Courtesy overcame caution. She put out her tongue and touched it gingerly to the frost. Cold, of course. Under the frost, her tongue felt the hard, smooth surface of the nail — talon — whatever it was. Like her own nail; her tongue felt nothing disgusting, only a hard smooth surface topped with cold. “Kuh,” the creature uttered.

“Kuh,” Ofelia agreed. Her children had liked to eat the frost in the freezer; most children did, in hot weather. She turned away, found a shallow bowl and a wooden spoon, and scraped more of the frost into the bowl. She handed it to the creature, who took it and stood there as if it had no idea what to do next. At least it couldn’t expect her to lick its fingers if they were all engaged in holding the bowl. Perhaps it didn’t even know the frost would melt into water.

Meanwhile, the cool air was chilling her feet and ankles, and the open door wasted electricity. “Don’t stand in the door,” Ofelia said, and gently nudged the creature away so that she could close it. It moved back, holding the bowl but not looking at the frost. Instead it watched her. She wished it wouldn’t. She had had enough for the moment. She poked her finger into the bowl. “Cold,” she said. “You can eat all this, if you want.”

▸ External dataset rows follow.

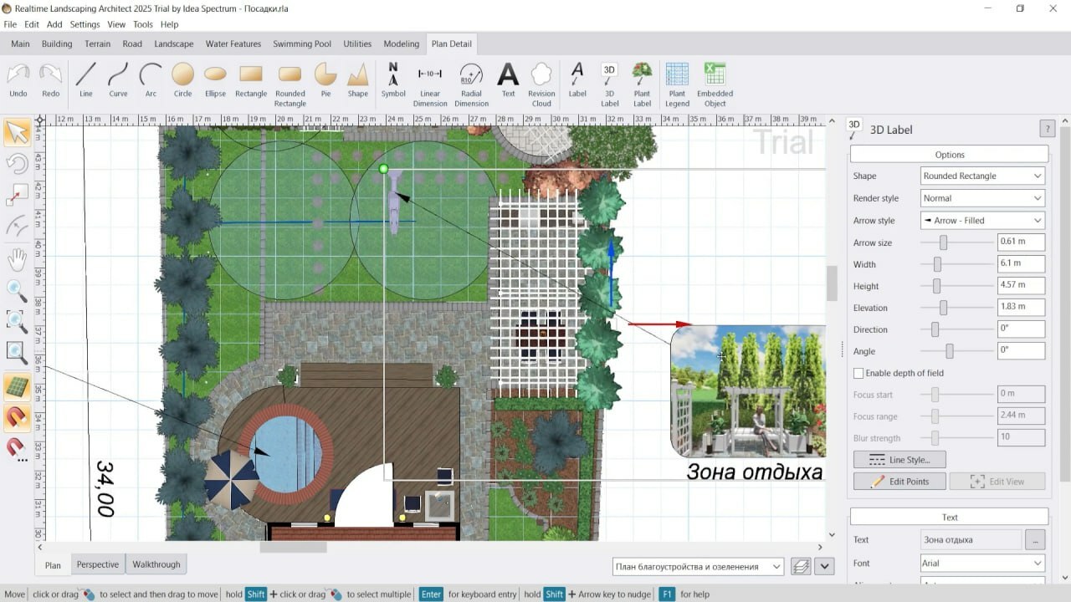This screenshot has height=602, width=1071.
Task: Open the Settings menu
Action: pyautogui.click(x=85, y=24)
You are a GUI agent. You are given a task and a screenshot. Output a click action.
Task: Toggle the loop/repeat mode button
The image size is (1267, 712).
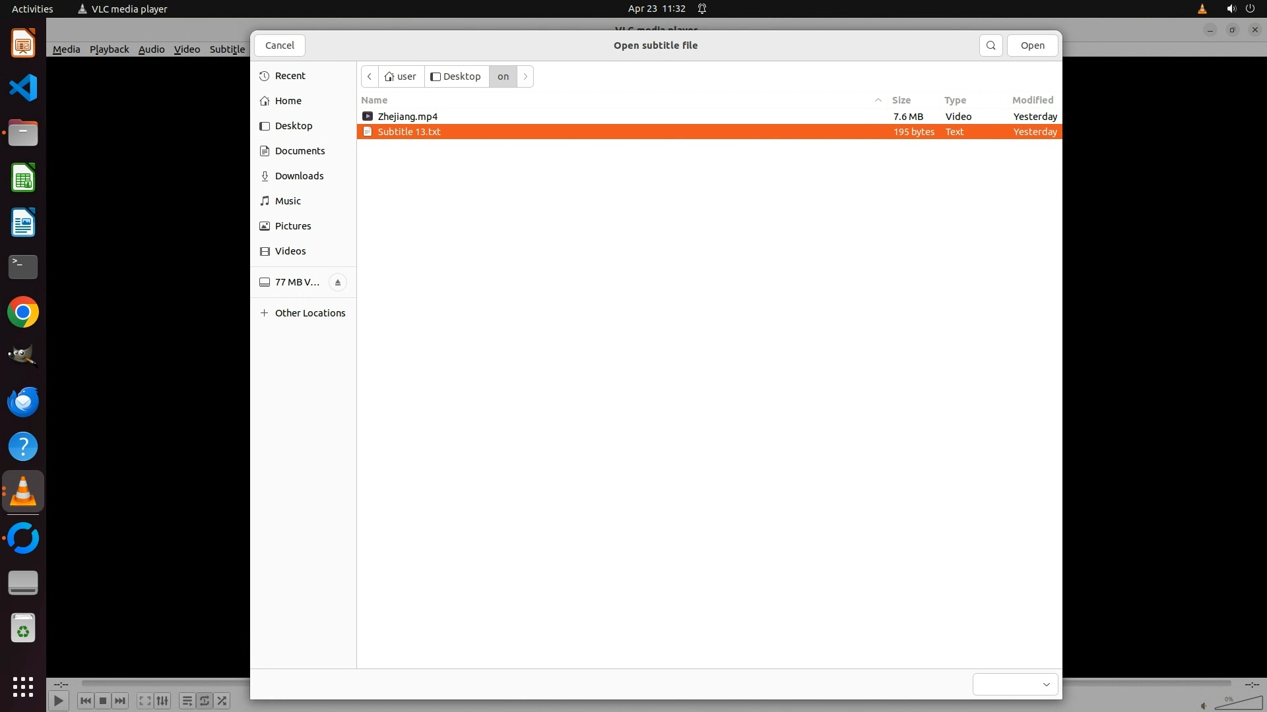205,701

It turned its head, then set the bowl on the table, and picked up another finger-tip of frost. She watched as its tongue came out — dark, yes, and more bristly than human tongues, and dryer — and licked at the frost. It looked at Ofelia. She sighed, and took a fingerful of frost she didn’t particularly want, just to be polite. If that’s what it had meant. It dipped another fingerful, and licked it dry, then paused. That must be what it had meant. Take turns. Did it think she was trying to poison it, or was it being polite? She had no idea. The cold felt good in her mouth, better than she remembered. She let the frost melt on her tongue, trickle down the sides of her mouth.

The last of the frost had melted before they had taken many turns. The creature dipped its finger in the water and touched it to the long protrusion she now thought of as its nose, above the mouth. Then again, to touch the lids of each eye. It pushed the bowl a little towards her. Ofelia, frowning, put her own finger in the cold water. She didn’t know what the gestures meant; she was half afraid to copy them, but she was also afraid not to copy them. What was she saying, if she touched water to her nose, to her eyelids? It would be something about smelling, something about seeing… but what? She put her wet finger on her nose, then on her eyelids.

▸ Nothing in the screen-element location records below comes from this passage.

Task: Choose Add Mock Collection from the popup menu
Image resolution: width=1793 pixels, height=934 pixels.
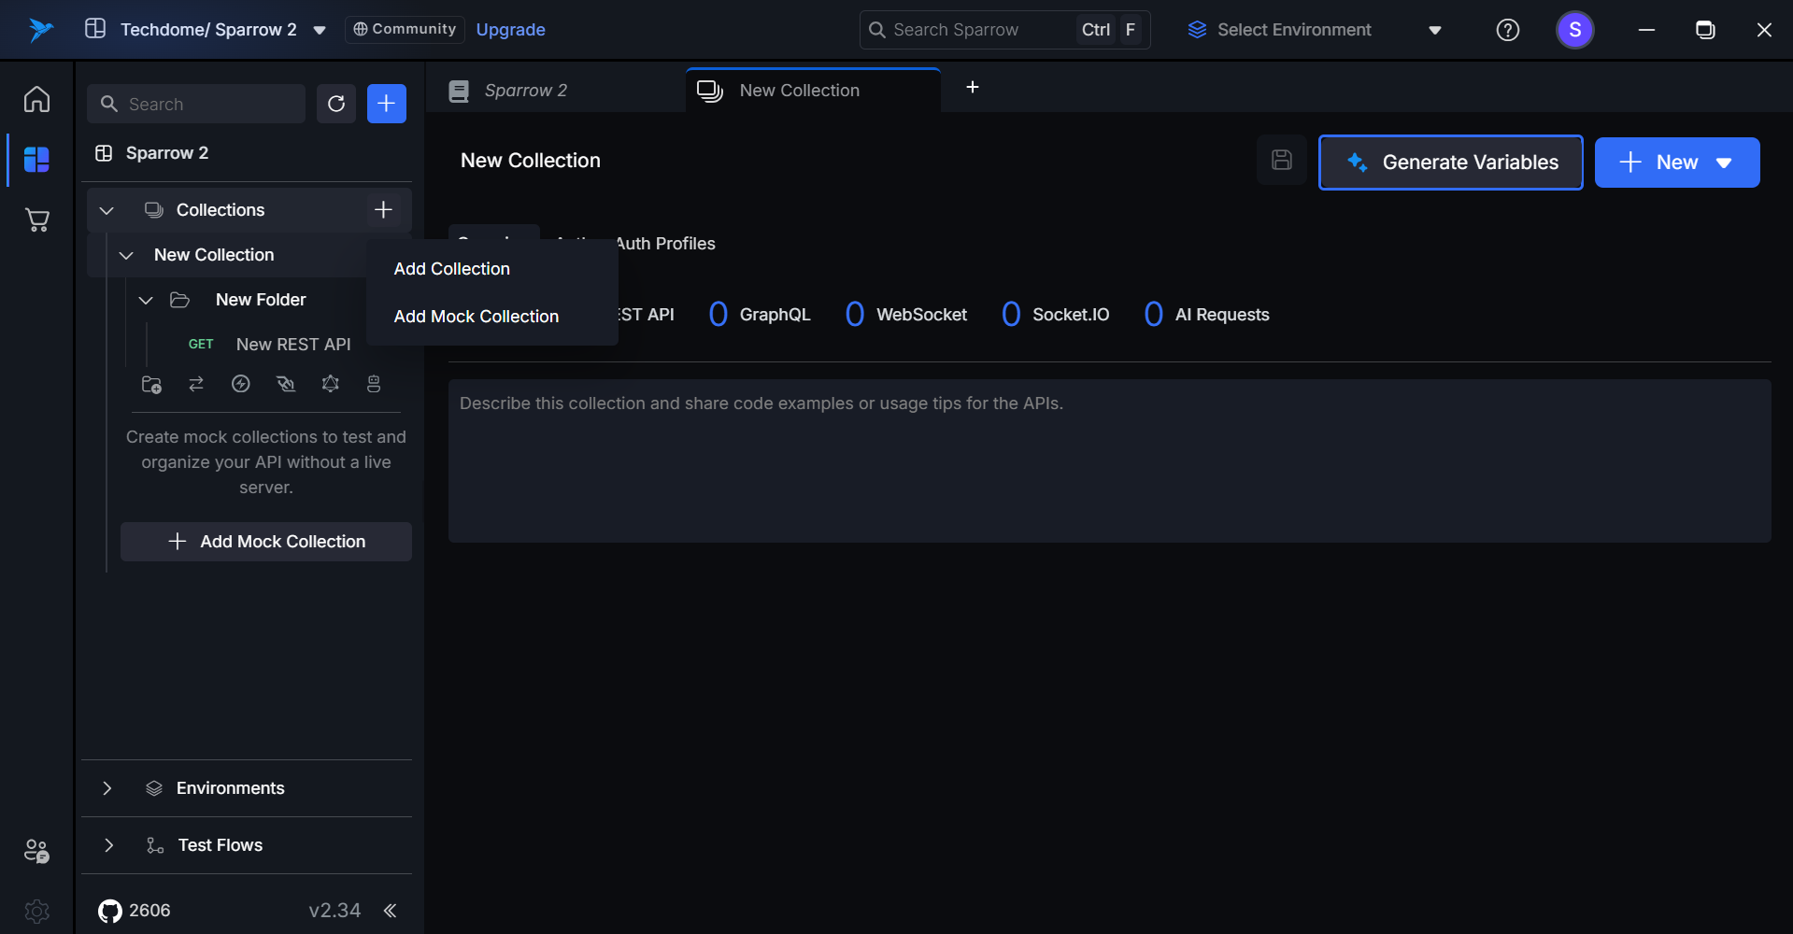Action: click(x=477, y=317)
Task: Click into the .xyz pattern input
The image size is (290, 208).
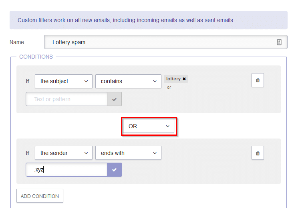Action: pos(66,169)
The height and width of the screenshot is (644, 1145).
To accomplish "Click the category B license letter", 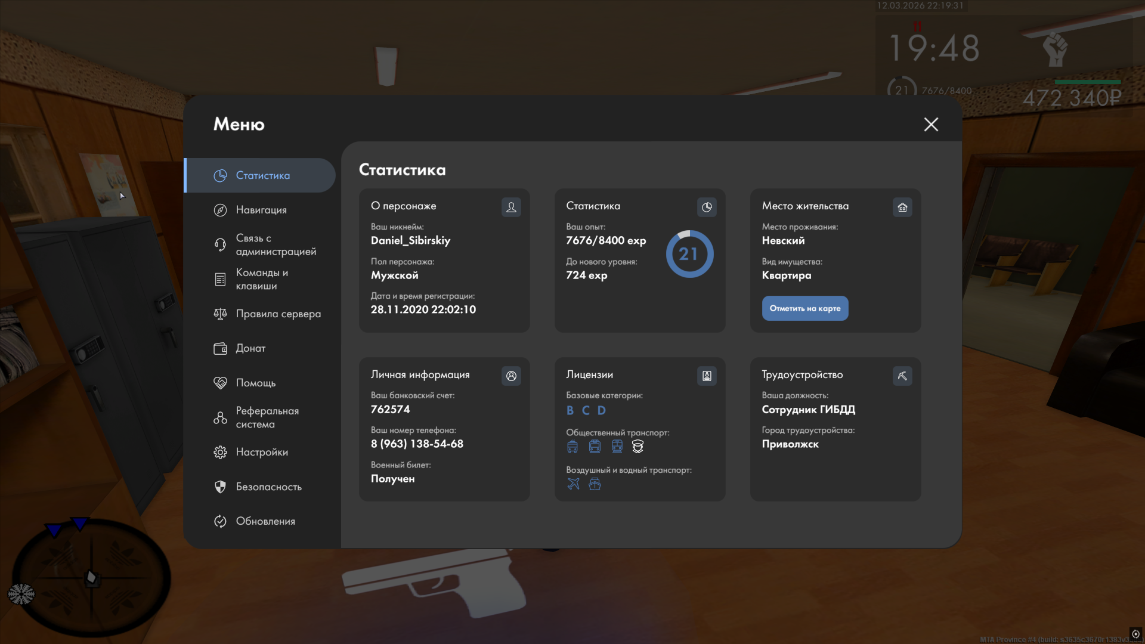I will pyautogui.click(x=570, y=410).
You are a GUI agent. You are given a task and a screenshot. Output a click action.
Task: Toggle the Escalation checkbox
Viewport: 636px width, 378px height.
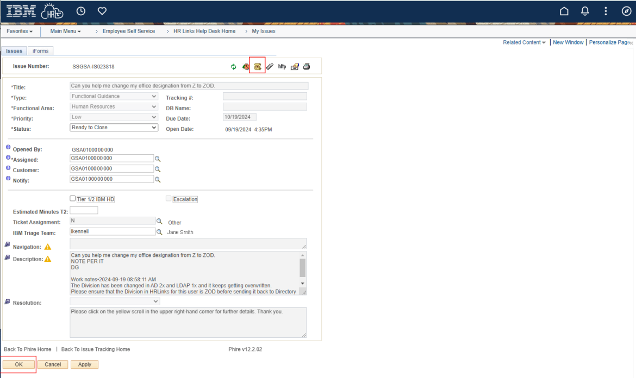tap(169, 199)
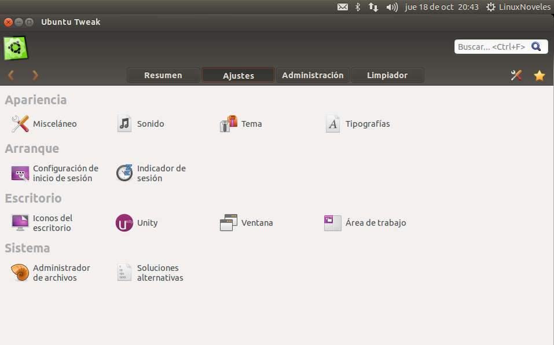Open Configuración de inicio de sesión
This screenshot has width=554, height=345.
[x=56, y=173]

The creature grunted, and walked out of the kitchen without looking back. Now what? Had she insulted it, or was it running off to tell its friends what she had done? She went to the door to see. It hopped over the fence between the lane and the garden and started down the lane. Now she could see that the highstepping stride was mostly on the toes, with the heel knob touching down only occasionally. Ofelia shrugged to herself. She had raised bread to eat today; she didn’t have to worry about the creatures all the time. She cut herself several slices off one loaf and ate. It was good, from the hard crust to the soft, yielding inner crumb.

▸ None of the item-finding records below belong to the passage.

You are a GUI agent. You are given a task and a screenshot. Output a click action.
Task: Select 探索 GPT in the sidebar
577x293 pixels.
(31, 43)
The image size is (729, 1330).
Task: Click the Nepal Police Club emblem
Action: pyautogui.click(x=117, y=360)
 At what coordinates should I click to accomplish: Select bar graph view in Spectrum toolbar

Were the creatures like bread? She had touched them several times now, and she still wasn’t sure. Their skin — if it was skin — felt harder than hers, but no harder than the calluses she remembered on feet and hands. Were they soft inside? Were their muscles as soft as human muscles, or hard like their skin? Did their shape come from bones in the middle or the hard skin on the outside? She found herself looking at her bread with new attention. Her science lessons had been a long way back, and no one had seemed to care much whether she really understood living things. A special class understood that, just as a special class understood spaceships or government. What they cared about, all they really cared about, was that she learned to do what she was told and not make messes. Even when Humberto insisted that they both take night classes to qualify as colonists, the instructors had not cared whether she understood the machines she was taught to tend and repair. Follow the instructions, she was told. Follow the diagrams. It’s no harder than making a dress from a pattern, one of them told her. Even homemakers like you can do that. She had clenched herself around the pain of his scorn and proved that she could, indeed, follow the diagram accurately.